Metin Parçası:
Zariyat 56. Âyet-i Kerime: “(Ben) cinleri ve insanları, ancak Bana ibâdet etsinler diye yarattım!”
Allah’a kulluk etmenin adıdır ibadet… “Kâinatın ve dolayısıyla insanların hılkatindeki hikmet ve gaye” der Üstadımız ibadet için. Ve o, asrın müceddidi, âlimi olmasının yanında, kulluğun nişanesi olan ibadete de hayatıyla örnek oluyor.
Çokları sabah namazını ıskalarken, fazıl zatların hayatında gördüğümüz ortak noktalardan biri gece ibadetidir. Secde Suresi 16. Âyet-i Kerime’de Rabbimiz şöyle buyurur: “(Teheccüd namazı kılmak için) yanları yataklardan uzaklaşır; korkarak ve umarak Rablerine dua ederler ve kendilerini rızıklandırdığımız şeylerden (Allah yolunda) sarf ederler.” Tabi onlar fazıllar gece namazına uyanmak onlar için zor olmasa gerek mi diyorsunuz? Bakın onlardan yalnız biri olan Üstad talebelerinden birine, bir gün şöyle diyor: “Ben gece ibadeti için yirmi sene nefsimle mücadele ettim sonra hacet kalmadı.” Yorganı üzerinden atabilmek için güçlü olmalı insan, demek gerekirse yirmi sene mücadele etmeli bunun için. Allah’a kul olmakta başarılı olanlar için mükerrer defa öyle müjdeler var ki, aslında bütün ömrü mücadele içinde geçirmeye değer. Secde Suresi 17. Âyet-i Kerime: “Artık, yapmakta olduklarına bir karşılık olarak onlar için göz aydınlığı olacak olan (nimetler)den nelerin saklandığını kimse bilmez.” Yalnız burada şöyle bir parantez açmak faydalı olabilir; ibadetlerin illeti faydalar hikmetler olmamalı. Yalnız Allah emrettiği için yapılmalı. Belki fayda ve hikmetleri, tabiri caizse birer teşvik edici olmalı. İşârâtü’l İ’caz adlı eserinde Üstad bu konuya şu şekilde açıklama getiriyor; “İbadetin ruhu ihlastır. İhlas ise yapılan ibadetin yalnız emredildiği için yapılmasıdır. Eğer başka bir hikmet ve bir faide ibadete illet gösterilse o ibadet batıldır. Faydalar, hikmetler, yalnız müreccih olabilirler, illet olamazlar.”

Verilen Görevler:
1) Kayıtlarda "Instruction" kelimesinin geçtiği bütün satırları bulun ve kopyalayın.
2) Lütfen ibadet konulu metni kaldığı yerden devam ettirin.
İbadet konulu metin ile kayıtlar birbirinden ayrı malzemelerdir.

Kaynak Veriler:
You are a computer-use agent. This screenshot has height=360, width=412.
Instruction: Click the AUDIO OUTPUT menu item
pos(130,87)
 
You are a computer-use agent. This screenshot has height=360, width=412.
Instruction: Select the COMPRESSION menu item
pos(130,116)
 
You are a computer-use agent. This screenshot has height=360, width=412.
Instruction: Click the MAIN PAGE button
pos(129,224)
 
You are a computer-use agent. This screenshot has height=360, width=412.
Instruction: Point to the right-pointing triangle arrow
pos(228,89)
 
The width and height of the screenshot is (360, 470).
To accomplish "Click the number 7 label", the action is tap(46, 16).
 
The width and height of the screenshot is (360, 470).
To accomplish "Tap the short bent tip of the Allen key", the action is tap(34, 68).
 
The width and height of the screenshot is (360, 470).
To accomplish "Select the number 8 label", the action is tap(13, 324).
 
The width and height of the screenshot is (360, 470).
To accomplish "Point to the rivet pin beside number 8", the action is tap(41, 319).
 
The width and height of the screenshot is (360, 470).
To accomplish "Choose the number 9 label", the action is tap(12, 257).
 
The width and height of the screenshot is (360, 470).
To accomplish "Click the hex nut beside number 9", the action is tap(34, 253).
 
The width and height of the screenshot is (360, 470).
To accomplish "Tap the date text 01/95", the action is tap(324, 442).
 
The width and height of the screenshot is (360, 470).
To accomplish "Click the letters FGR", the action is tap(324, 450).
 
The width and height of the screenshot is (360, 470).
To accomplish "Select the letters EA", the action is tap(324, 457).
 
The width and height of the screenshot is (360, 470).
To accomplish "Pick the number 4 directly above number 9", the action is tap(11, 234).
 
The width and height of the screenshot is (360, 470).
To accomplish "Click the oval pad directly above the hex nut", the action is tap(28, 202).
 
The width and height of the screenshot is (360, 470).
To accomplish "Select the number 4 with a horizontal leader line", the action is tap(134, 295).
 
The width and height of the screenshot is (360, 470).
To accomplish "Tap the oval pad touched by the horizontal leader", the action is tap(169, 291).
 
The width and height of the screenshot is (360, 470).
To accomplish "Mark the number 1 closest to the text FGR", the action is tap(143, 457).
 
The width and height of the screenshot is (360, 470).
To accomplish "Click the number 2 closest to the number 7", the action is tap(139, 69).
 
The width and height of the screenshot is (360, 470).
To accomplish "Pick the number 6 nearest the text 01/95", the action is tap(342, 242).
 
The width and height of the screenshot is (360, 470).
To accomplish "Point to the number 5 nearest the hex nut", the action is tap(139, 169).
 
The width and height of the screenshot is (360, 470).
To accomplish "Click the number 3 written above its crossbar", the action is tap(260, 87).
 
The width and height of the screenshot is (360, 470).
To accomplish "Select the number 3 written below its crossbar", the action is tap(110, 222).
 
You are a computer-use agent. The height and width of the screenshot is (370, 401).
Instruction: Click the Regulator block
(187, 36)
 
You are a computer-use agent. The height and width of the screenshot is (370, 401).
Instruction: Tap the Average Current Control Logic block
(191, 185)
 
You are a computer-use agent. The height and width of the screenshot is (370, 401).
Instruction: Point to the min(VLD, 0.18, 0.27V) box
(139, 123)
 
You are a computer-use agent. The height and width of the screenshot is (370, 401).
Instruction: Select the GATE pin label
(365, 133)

Görevlere Göre Çıktılar:
1)
Instruction: Click the AUDIO OUTPUT menu item
Instruction: Select the COMPRESSION menu item
Instruction: Click the MAIN PAGE button
Instruction: Point to the right-pointing triangle arrow
Instruction: Click the Regulator block
Instruction: Tap the Average Current Control Logic block
Instruction: Point to the min(VLD, 0.18, 0.27V) box
Instruction: Select the GATE pin label

2)
Üstadın talebelerinden, onun ibadet hayatına şahid olanlar bakın başka neler diyorlar:
“Yaz ve kış âdetini hiç değiştirmez, teheccüd namazını devamlı kılar, münacaat ve evradların asla terk etmezlerdi. Hem Isparta’da, hem Barla’da, hem Emirdağ’da, komşuları bizlere, ‘Ne zaman Üstadın evine geceleri baksak, Üstadın odasında ışık yandığını görür, hazin edasıyla dua ettiğini duyardık derlerdi.”
Barla’daki ilk talebelerinden Hulusi Bey de Üstadın süreklilik kazanan gece hayatına işaret etmişti: “Barla’da bir gece yanında, kalmıştım. Sabahlara kadar uyumadan ibadet ediyor, zikir ediyor, tesbih çekiyordu. Pek az uyurdu, uyur gibi görünürdü. Akşamla yatsı arasında okuduğu evradda şu cümler vardı:
“Lâ – ilâhe illallah – lâ – ilâhe illallah
Ey lâ râzıka illallah, Ey lâma’bûde illallah.
Lâ ilâhe illallah, Lâ ilâhe illallah.
Ey lâ râzıka illâhû, Ey lâ râzıka illâhû”
Onu gece gündüz gözetmekle görevli bir gardiyan da kutlu gecelere şahit olanlar arasındaydı.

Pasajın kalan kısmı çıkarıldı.